Monday, November 3, 2014

Postpartum Recovery from Episiotomy Overview

Everything You Need to Know About an Episiotomy 

An episiotomy is a common surgical procedure that's conducted in about 40% of the natural birthing deliveries in the United States. The procedure involves making an incision between the vagina and rectum in order to make the birthing process easier by allowing more room for the baby to be delivered. This common procedure usually doesn't cause serious risks and the recovery from episiotomy is fairly simple.

Conducting the Episiotomy
The episiotomy procedure is very fast and simple. If the mother in labor hasn't received any anesthesia prior to the procedure, anesthesia will be administered before the procedure begins. A small incision is made into the tissue between the vagina and rectum. In most cases, the incision doesn't extend into the muscles in the area.
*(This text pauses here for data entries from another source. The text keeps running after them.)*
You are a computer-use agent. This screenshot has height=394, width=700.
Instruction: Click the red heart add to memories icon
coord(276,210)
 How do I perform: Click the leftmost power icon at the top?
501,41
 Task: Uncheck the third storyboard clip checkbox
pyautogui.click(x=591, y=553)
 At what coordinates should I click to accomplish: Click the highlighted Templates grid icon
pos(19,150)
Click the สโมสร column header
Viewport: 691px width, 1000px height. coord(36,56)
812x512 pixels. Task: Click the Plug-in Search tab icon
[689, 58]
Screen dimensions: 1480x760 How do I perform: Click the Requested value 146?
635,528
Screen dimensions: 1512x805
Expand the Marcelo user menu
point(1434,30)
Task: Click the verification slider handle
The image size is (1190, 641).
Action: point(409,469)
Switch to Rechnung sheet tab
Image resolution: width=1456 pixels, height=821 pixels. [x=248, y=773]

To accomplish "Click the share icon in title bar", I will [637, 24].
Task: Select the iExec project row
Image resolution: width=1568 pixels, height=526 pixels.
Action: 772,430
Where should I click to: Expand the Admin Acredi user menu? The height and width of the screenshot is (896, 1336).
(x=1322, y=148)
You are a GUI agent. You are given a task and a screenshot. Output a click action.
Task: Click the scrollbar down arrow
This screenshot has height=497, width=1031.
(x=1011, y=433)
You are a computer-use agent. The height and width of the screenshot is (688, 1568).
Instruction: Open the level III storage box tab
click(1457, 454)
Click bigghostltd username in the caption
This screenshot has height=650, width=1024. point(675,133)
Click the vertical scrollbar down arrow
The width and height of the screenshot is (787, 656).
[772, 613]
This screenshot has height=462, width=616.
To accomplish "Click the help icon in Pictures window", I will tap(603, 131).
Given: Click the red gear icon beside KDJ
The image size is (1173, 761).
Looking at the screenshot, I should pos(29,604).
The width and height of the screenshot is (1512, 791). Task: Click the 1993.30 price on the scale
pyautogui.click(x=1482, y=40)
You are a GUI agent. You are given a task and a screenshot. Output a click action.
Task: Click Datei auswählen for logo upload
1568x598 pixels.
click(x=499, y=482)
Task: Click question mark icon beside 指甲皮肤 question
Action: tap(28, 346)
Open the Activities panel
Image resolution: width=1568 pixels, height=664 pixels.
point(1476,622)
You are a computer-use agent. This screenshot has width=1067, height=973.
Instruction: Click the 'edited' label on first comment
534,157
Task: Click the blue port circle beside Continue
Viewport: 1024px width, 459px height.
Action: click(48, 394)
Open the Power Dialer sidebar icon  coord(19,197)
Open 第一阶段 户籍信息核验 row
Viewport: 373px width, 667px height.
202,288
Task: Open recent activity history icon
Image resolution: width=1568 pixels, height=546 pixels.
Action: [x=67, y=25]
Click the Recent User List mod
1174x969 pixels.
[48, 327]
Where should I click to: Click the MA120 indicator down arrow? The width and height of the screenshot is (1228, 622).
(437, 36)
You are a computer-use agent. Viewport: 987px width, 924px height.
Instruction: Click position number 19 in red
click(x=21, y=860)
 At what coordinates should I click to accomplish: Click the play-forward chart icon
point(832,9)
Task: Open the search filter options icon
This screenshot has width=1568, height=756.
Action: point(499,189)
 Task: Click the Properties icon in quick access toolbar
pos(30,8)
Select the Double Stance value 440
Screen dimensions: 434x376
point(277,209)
After the labor and delivery process is complete, the incision is closed using either stitches or staples.

Recovery from Episiotomy
Recovery from episiotomy usually only lasts four to six weeks without any complications occurring. During the recovery process, the incision needs to be kept clean. This involves cleaning before and after urination and bowel movements. If staples were used, they will need to be removed, as well as any stitches that do not self-dissolve.

Risks of Episiotomy
There are many risks associated with this medical procedure, but the risks are often rare and don't tend to cause permanent complications. The most common risks associated with the procedure are bleeding and infection at the incision site. Swelling of the area is common and is often relieved with ice. The closing of the incision can cause defects in the area, such as bulges and uneven scar tissue. Pain is common with the procedure and can be relieved with pain medications. Sexual dysfunction can occur but is usually short term.

Benefits of Episiotomy
An episiotomy has many benefits when used during the birthing process. The procedure reduces the amount of injury inflicted on the vaginal tissues during birth. It also allows the baby to be delivered quickly with less stress on the mother and baby. If an episiotomy is not conducted, tearing of the area is likely to occur.